Questa volta ho potuto apprezzare cosa sia cambiato in soli quattro anni, e come un lavoro progettuale serio possa davvero modificare la situazione. Con un centro di formazione agricola Acav ha formato centinaia di contadini, ora coltivatori diretti, ma soprattutto sta creando una «cultura della coltivazione», capace di avviare un processo che possa portare uno sviluppo a lungo termine. E grandi opportunità di collaborazione «alla pari».Cosa significa? Che ci sono due tipi di interventi che le istituzioni occidentali possono mettere in campo.Il primo è legato all'emergenza. Di fronte a guerre, carestie ed emergenze umanitarie, viene chiamato in causa il dovere etico di non girare la testa dall'altra parte, quando un essere umano muore. Il coordinamento, in casi come questi, dovrebbe essere delle Nazioni unite, con l'Europa al fianco.
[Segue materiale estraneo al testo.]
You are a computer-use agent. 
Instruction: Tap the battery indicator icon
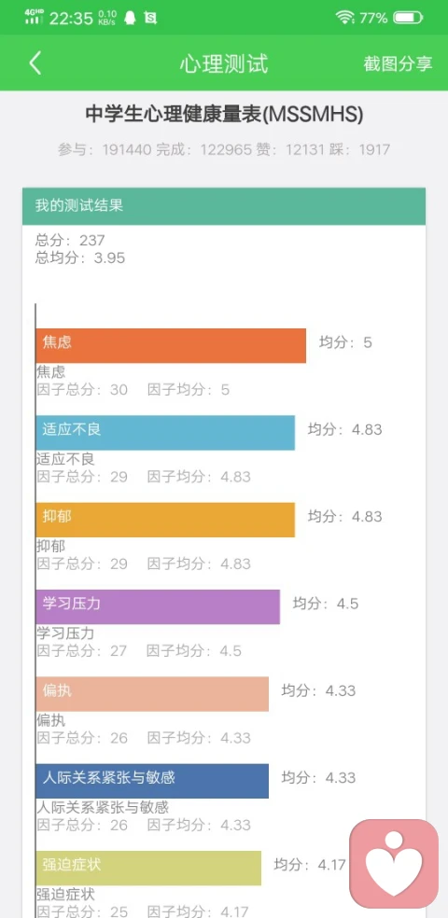408,18
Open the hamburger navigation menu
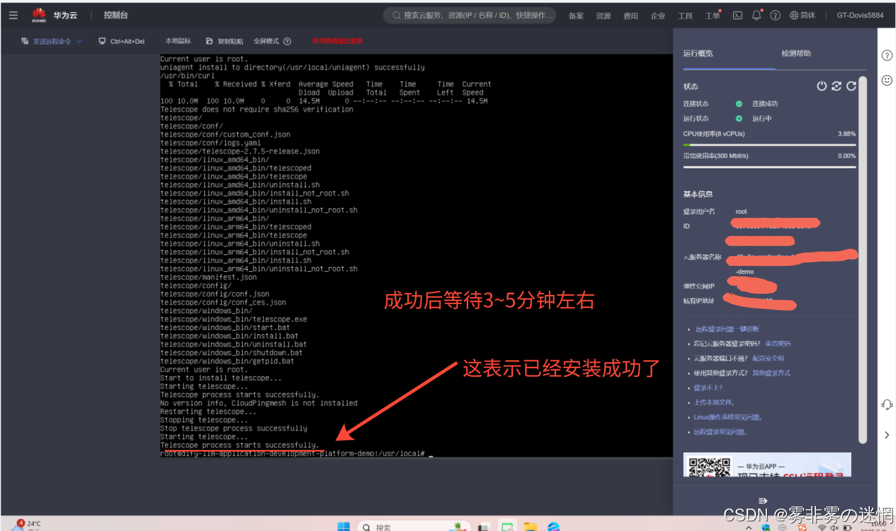The image size is (896, 531). [13, 15]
Al di fuori di questi casi, gli interventi dovrebbero essere sempre meno legati alla solidarietà, intesa come «elemosina», e sempre più alla cooperazione allo sviluppo.Infatti ormai tutti i Paesi, che chiamiamo «in via di sviluppo», hanno delle potenzialità notevoli, intorno alle quali si possono costruire opportunità di lavoro e benessere per le popolazioni locali, e momenti di collaborazione reciprocamente convenienti per le imprese straniere. Trentine nel nostro caso.Cosa può fare la politica provinciale?
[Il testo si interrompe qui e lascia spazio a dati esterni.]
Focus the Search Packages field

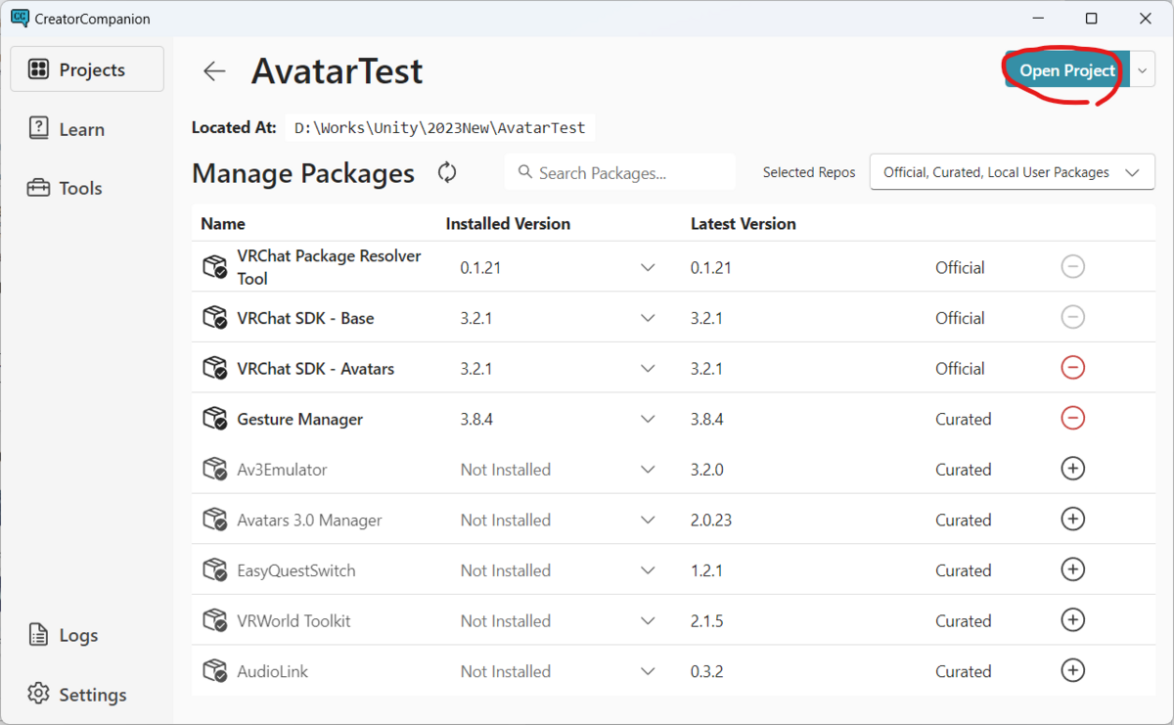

A livello legislativo, sicuramente seguire la via intrapresa dallo Stato italiano, adeguando la legge vigente, e passare dalla solidarietà alla cooperazione internazionale, sostenendo i soggetti capaci di promuovere progetti di sviluppo che possono essere volano anche per l'impresa trentina, lasciando invece perdere l'elemosina che serve più a mettere a posto la coscienza di chi «va lì a dare una mano», che a cambiare davvero le cose. A livello di moral suasion, spronare i soggetti trentini, a partire dal sistema della cooperazione, a «sfruttare» la credibilità e le relazioni che le Ong trentine hanno costruito negli anni, e a realizzare collaborazioni che possano, nel medio periodo, aprire nuovi rapporti commerciali.Le opportunità ci sono. Possiamo coglierle o lasciarle a imprese inglesi, cinesi, indiane. A noi la scelta.